What the exercise asks — Repeat, exactly and alone, every line from the line that contains "Ablehnen (119, 2498)" to the end of the entries.

Information supplied —
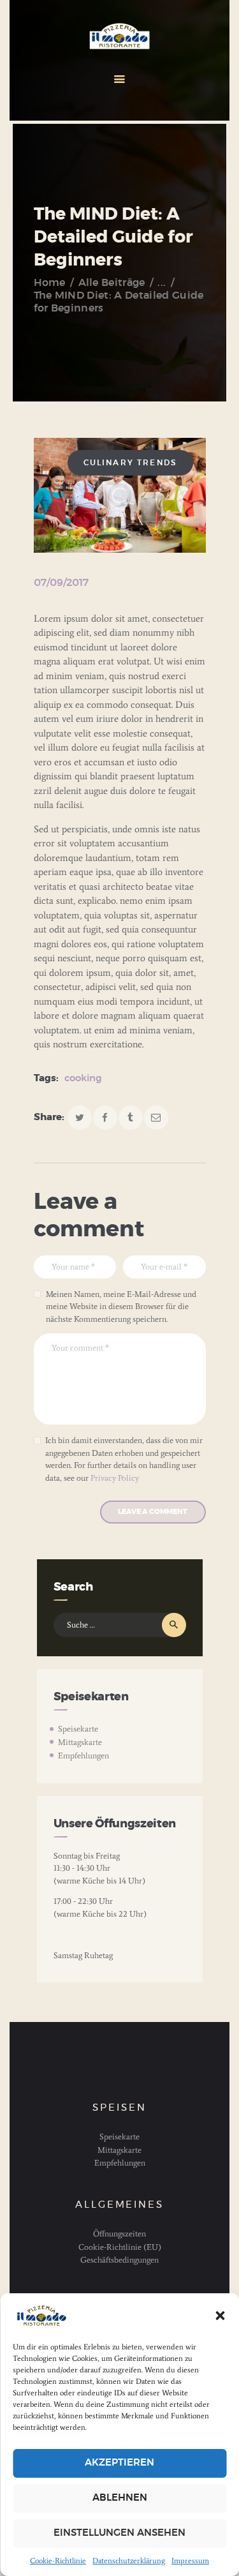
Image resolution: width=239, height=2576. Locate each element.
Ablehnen (119, 2498)
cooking (83, 1078)
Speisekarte (78, 1729)
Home (50, 283)
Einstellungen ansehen (119, 2533)
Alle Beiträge (111, 283)
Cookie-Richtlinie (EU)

Response below —
Ablehnen (119, 2498)
cooking (83, 1078)
Speisekarte (78, 1729)
Home (50, 283)
Einstellungen ansehen (119, 2533)
Alle Beiträge (111, 283)
Cookie-Richtlinie (EU)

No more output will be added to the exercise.